Centrifugal Pump Cross Section
Centrifugal pumps are often utilised for pumping of low viscosity fluids e.g. water. The pump is particularly well adapted where large volumes of a low viscosity fluids need to be pumped.
Due to their high capacity flow rates, ease of maintenance and general robustness, the centrifugal pump is used extensively in many industrial applications all over the world.
Radial Centrifugal Pump With Volute Casing
Centrifugal Pump Components
Centrifugal pumps are relatively simple in design and have few components. Some of the most common components are listed below.
Volute Casing and Diffuser
A volute casing or diffuser is used to convert kinetic energy to pressure.
Volute Casing With Impeller (a)
An impeller rotates and imparts kinetic energy onto the fluid surrounding it due to friction. As the impeller rotates, the fluid moves towards the outer periphery of the impeller and its kinetic energy is changed to pressure.
Compression Packing and Mechanical Seals
Sealing of the pump is achieved using either compression packing (a.k.a. packing), or, a mechanical seal. Packing is a very old design (several thousand years) whilst mechanical seals are quite a recent development.

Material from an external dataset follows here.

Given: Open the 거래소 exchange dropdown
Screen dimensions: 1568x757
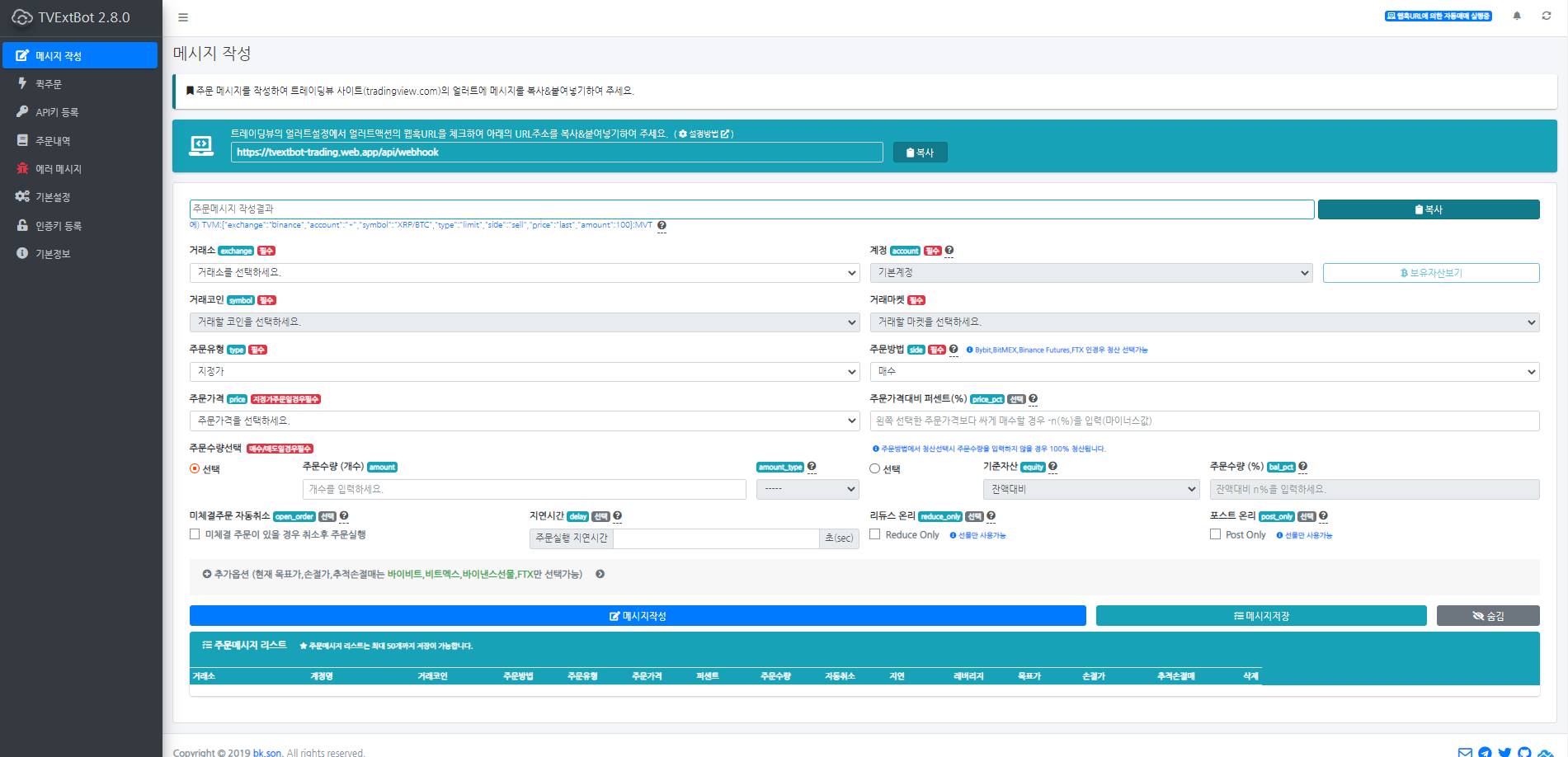Looking at the screenshot, I should [x=524, y=273].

Packing is the cheaper of the two options although it has several disadvantages compared to a mechanical seal. These include:
- Gland packing presses physically against the shaft and slowly creates a groove on the shaft which may later need to be repaired.
- Contact between the gland and shaft creates friction which manifests itself as heat. This heat must be removed to prevent damage to the shaft and gland.

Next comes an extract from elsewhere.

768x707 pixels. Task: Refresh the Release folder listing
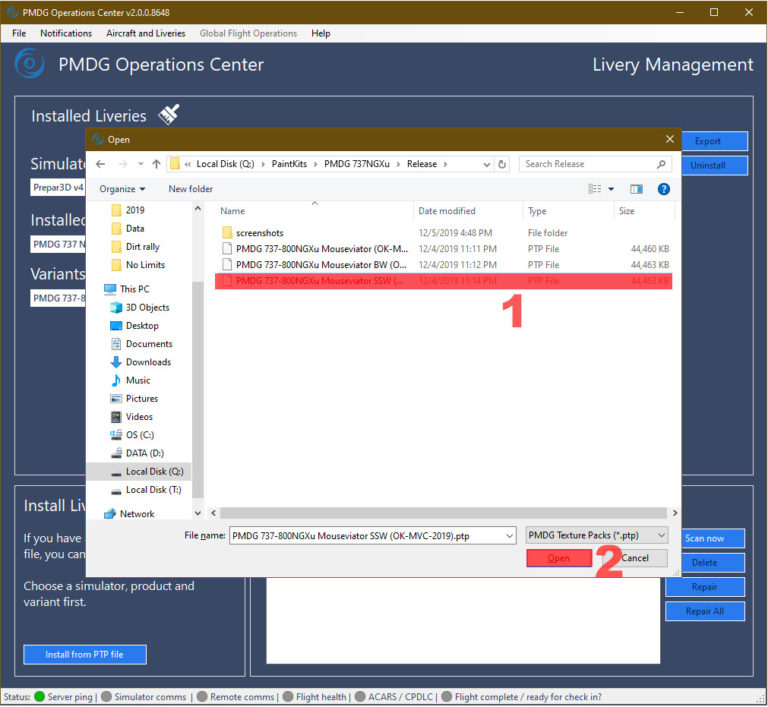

- Friction between the gland and the shaft means that the pump motor requires more amps for the same amount of work completed; thus an overall drop in efficiency occurs.
- Packing must be periodically tightened to maintain the correct leakage rate.

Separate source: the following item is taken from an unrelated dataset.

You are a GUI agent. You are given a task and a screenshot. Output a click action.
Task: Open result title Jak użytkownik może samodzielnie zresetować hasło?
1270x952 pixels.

- The service life of packing is generally far shorter compared to a mechanical seal.
In addition to the above, a lantern ring may also need to be installed to allow cooling of the packing.
Mechanical seals do not suffer from the same problems associated with packing although they are more expensive and prone to leakage if the primary sealing faces are not completely clean.
Wear rings are used to seal the space between the impeller and casing. Wear rings installed on the impeller are called ‘impeller wear rings’, whilst wear rings installed on the casing are referred to as ‘casing wear rings’.
If no wear rings were installed, the process fluid would be able to flow from the discharge to suction side of the pump in relatively large quantities and this leads to a drop in pump efficiency (as much as 4%). It is possible to operate a pump without wear rings, but resultant damage to the impeller and casing will occur and the cost of replacing an impeller or casing is far greater than the cost of replacing the wear rings.
Rubbing of an impeller against the casing may also lead to a process known as ‘galling’, which means the two metals have micro-welded together. In severe instances, galling can lead to the pump seizing completely.
Fluid is drawn in through the suction port (centre hole in the casing) and discharged through the discharge port (hole on the top of the casing).
Once the fluid has passed through the suction port, it passes through an impeller and is discharged radially away from the eye of the impeller (centre of the impeller). The fluid flows away from the eye of the impeller due to centripetal force, although this flowing motion is almost always attributed to centrifugal force, which is is incorrect as centrifugal force is actually an imaginary (not real) force.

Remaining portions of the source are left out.